Last year at this time, a neighbor reported that two adorable Brownies had gone door-to-door through our area, selling Girl Scout cookies.
“Shoot,” I’d thought. “Those girls are motivated and they have the cuteness factor going for them.”
This initial (and silly) scarcity reflex kicked in because at the start of the pandemic, I inherited a Girl Scout troop of a half dozen sixth grade Cadettes, and over time, I’d grown mildly worried about our ability to replenish the troop’s funds each year.
For the older the girls get, the less enthusiastic they are about hawking cookies.
Most of my Girl Scouts have been together since first or second grade. They earned lots of badges then, but they’d also done fun things like knockerball, zip-lining, a trip to Mackinac Island, a visit to a waterpark, and an overnight stay by a lighthouse.
But when the world shut down in 2020, the original troop leader’s daughter announced her plan to quit the Scouts.
A game of parental chicken ensued, wherein everyone hangs back, waiting to see if someone will step up and volunteer to keep things going. No one did. So although I knew zero about badges, camping, or fickle preteens — and I’m organizationally challenged to boot — I meekly raised my hand.
“What am I doing?!” I immediately wondered. On top of all these handicaps, I had the limitations of a worldwide pandemic to contend with. What Girl Scout activities could I plan that would keep the girls connected, but not put them or their families at risk?
Fortunately, for all my deficits as a Girl Scout leader, my creativity kicked in.
I had the girls over for s’mores at our backyard fire pit. We made tie-dye shirts in my garage; assembled grab-and-go lunches for a local food pantry; rented a theater auditorium so we could spread out and watch a movie together; did a Halloween-themed hike; executed small gift drop-offs as Secret Scout Santas; and strolled through the zoo’s holiday light display together.
To my surprise, every single Scout — including the one who originally planned to quit — re-upped for another year.
And then they re-upped again the following year.
So here they are today: six high school freshmen. They’ve earned only a handful of badges during my tenure (and that only happened because of another Scout mom volunteer), and the girls have diverged wildly in terms of their interests and personalities; but what Scouts provided for them in a time of terrifying, sustained isolation was a sense of sisterhood.
And this, I would argue, was so profound and meaningful that these young women have stayed together longer than they otherwise would have.
Admittedly, we don’t have meetings anymore. (The girls have occasional “hangouts.”) For activities, we go indoor skydiving and sign up for aerial workshops at a Detroit-based circus gym — things teens won’t immediately dismiss as “boring.”
And for a single day this weekend, at a local grocery store, my teen Scouts will sell cookies at a booth to help fund further adventures.

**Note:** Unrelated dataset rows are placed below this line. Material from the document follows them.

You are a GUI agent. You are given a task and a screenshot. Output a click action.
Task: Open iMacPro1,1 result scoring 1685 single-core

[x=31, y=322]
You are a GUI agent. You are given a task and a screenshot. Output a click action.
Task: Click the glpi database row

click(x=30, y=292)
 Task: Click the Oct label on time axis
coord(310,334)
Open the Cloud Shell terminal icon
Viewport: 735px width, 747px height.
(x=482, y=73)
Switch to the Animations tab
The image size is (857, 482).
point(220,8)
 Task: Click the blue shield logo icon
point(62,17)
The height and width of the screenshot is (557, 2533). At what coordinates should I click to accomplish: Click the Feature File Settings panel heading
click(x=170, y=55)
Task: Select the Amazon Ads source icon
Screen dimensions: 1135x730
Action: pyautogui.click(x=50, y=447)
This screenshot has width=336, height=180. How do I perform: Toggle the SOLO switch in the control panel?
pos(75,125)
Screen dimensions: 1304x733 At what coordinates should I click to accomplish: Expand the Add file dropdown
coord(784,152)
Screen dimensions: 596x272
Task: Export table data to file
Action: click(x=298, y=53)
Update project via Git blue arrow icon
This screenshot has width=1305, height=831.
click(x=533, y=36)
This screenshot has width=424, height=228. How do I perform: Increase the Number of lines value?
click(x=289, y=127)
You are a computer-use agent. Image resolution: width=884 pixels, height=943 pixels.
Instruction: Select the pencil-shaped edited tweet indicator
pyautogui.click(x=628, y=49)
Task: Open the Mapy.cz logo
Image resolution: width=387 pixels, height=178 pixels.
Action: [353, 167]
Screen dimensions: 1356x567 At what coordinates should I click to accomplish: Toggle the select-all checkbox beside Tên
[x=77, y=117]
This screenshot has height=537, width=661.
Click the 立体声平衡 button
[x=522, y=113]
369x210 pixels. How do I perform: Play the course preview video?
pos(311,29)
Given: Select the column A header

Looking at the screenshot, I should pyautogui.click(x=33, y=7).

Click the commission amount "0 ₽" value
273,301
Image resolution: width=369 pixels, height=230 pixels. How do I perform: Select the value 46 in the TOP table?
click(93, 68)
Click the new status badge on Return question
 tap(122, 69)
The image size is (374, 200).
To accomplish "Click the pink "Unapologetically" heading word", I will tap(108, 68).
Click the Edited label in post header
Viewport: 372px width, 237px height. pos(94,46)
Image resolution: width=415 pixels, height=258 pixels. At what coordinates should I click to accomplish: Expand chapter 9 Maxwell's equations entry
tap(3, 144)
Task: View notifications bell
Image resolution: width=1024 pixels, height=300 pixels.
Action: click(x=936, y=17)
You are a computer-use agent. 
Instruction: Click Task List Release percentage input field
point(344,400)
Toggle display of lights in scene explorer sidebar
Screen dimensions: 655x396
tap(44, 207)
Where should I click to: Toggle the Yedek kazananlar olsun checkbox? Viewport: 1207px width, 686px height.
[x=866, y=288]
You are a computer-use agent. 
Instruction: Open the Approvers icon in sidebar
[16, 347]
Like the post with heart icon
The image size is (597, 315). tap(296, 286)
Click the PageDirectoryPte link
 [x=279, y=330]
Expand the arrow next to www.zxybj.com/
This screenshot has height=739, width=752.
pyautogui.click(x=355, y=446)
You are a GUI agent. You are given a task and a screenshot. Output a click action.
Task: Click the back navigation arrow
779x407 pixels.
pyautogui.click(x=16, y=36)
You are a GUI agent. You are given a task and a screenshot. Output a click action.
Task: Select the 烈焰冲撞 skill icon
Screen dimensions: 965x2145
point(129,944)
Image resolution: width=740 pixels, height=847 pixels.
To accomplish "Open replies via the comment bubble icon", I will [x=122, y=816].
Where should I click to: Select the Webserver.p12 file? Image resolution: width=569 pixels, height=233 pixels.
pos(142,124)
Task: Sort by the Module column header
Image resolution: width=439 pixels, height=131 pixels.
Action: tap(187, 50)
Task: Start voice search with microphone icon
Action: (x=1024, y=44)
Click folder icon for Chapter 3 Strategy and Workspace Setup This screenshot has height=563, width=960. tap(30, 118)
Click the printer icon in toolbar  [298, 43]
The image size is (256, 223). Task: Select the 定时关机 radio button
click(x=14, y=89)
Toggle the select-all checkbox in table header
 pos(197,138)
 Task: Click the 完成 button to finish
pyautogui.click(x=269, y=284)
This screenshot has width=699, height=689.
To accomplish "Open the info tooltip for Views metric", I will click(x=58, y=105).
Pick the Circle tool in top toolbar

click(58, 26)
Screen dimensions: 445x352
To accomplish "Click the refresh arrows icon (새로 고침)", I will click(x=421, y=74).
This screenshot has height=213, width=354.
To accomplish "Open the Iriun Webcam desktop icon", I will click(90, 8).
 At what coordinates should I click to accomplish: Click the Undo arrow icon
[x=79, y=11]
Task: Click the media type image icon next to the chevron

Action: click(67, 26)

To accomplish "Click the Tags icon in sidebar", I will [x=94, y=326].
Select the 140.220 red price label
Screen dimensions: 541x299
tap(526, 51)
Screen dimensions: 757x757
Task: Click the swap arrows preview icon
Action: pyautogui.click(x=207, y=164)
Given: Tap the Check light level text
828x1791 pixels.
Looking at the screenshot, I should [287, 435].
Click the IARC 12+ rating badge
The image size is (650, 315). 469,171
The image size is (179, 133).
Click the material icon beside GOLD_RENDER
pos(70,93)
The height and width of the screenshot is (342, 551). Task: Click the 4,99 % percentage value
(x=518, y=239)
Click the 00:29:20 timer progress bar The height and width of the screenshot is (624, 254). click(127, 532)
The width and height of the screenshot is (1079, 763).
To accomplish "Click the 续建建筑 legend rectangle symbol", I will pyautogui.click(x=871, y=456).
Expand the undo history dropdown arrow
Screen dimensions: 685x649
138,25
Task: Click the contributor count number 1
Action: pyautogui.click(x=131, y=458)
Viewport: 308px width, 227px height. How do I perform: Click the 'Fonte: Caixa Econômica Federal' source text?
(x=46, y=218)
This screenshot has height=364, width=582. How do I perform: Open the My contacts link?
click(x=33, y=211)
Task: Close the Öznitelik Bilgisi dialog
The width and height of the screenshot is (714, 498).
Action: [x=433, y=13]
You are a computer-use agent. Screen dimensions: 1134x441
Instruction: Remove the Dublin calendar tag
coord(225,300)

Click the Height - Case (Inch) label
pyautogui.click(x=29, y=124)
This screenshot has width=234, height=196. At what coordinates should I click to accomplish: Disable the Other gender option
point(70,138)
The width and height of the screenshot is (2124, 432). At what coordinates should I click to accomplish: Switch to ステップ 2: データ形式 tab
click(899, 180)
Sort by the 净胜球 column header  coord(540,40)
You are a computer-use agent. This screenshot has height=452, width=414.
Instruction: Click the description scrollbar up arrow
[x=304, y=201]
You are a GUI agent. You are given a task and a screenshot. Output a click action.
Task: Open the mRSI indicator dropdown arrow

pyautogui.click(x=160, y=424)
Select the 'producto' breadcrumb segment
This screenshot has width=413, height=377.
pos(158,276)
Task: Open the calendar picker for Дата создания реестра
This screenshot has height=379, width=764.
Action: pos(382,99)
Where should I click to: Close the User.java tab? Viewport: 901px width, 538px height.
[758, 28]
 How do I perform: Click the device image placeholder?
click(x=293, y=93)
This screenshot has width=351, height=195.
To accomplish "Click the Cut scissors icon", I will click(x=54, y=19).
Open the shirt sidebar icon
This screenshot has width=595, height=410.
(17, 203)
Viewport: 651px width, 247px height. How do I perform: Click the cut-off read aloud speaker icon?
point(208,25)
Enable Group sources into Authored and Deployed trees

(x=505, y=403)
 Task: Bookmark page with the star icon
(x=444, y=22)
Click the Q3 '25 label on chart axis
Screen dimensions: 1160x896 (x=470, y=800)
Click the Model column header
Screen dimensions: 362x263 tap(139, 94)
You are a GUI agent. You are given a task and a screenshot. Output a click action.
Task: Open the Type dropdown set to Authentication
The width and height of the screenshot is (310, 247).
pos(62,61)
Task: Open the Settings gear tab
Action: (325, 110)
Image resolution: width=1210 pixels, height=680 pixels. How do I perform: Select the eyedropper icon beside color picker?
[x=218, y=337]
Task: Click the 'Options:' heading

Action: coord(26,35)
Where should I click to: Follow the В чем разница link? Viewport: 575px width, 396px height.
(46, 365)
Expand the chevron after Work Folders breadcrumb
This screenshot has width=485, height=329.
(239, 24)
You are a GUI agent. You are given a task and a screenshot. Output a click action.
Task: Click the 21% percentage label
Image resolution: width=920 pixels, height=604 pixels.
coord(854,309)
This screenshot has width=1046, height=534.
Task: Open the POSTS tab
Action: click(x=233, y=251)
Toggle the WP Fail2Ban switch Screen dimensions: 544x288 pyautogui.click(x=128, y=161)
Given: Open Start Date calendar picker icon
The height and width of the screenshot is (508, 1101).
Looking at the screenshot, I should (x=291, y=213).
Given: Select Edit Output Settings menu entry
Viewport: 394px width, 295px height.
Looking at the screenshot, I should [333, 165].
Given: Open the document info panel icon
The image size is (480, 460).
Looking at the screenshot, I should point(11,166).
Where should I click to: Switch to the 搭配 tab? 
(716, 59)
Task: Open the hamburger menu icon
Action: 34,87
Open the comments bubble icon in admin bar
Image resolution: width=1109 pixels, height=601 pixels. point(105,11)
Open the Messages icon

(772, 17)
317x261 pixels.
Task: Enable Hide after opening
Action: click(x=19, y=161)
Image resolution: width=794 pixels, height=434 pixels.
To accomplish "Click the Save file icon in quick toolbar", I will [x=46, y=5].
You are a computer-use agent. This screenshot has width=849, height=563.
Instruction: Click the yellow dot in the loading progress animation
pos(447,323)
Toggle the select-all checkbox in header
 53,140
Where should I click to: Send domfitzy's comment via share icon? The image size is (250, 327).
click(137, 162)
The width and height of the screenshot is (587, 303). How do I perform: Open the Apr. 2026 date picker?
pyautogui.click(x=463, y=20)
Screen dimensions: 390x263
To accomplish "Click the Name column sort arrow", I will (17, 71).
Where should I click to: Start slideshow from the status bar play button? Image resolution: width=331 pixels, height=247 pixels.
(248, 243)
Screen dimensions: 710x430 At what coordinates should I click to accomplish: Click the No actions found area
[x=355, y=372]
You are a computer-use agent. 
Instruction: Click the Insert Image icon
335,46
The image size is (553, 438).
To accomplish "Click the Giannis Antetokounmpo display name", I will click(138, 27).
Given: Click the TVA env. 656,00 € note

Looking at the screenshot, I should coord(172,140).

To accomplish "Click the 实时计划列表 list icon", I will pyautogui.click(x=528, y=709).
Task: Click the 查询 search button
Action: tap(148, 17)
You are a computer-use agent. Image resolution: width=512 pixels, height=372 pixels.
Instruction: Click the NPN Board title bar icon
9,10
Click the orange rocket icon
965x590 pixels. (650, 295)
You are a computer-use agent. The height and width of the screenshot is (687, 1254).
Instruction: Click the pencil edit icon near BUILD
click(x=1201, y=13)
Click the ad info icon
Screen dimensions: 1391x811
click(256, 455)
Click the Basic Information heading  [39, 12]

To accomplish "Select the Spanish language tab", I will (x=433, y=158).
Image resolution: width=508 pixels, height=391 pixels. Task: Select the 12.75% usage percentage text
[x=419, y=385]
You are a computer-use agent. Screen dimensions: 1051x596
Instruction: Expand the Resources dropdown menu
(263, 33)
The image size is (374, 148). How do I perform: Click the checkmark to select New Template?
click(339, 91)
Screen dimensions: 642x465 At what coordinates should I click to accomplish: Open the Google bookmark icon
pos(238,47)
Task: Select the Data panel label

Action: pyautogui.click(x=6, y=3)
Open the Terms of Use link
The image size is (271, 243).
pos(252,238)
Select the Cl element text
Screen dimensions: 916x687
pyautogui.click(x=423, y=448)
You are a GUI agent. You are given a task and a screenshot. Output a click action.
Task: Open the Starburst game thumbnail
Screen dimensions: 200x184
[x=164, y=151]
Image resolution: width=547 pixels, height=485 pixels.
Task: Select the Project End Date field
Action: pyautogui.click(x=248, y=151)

They probably won’t be wearing their vests, because that’s not cool (obvs). And if you see them, your “aww” reflex won’t go off like it does when you see pigtailed Daisies and Brownies smiling up at you from behind a cookie-covered table.
My Scouts know all too well that their age puts them at a disadvantage.
Because for all the lip service about kids being forced to grow up too fast in our culture, people also often balk at seeing young women hold on to things (like Scouts) from their youth.
Which makes it all the more impressive and amazing that these six young women have repeatedly ignored those messages and stuck by each other anyway.
So if you see “senior” Scouts out selling cookies in the coming weeks, buy some cookies, not despite their age, but because of it.
Support them because of their dedication.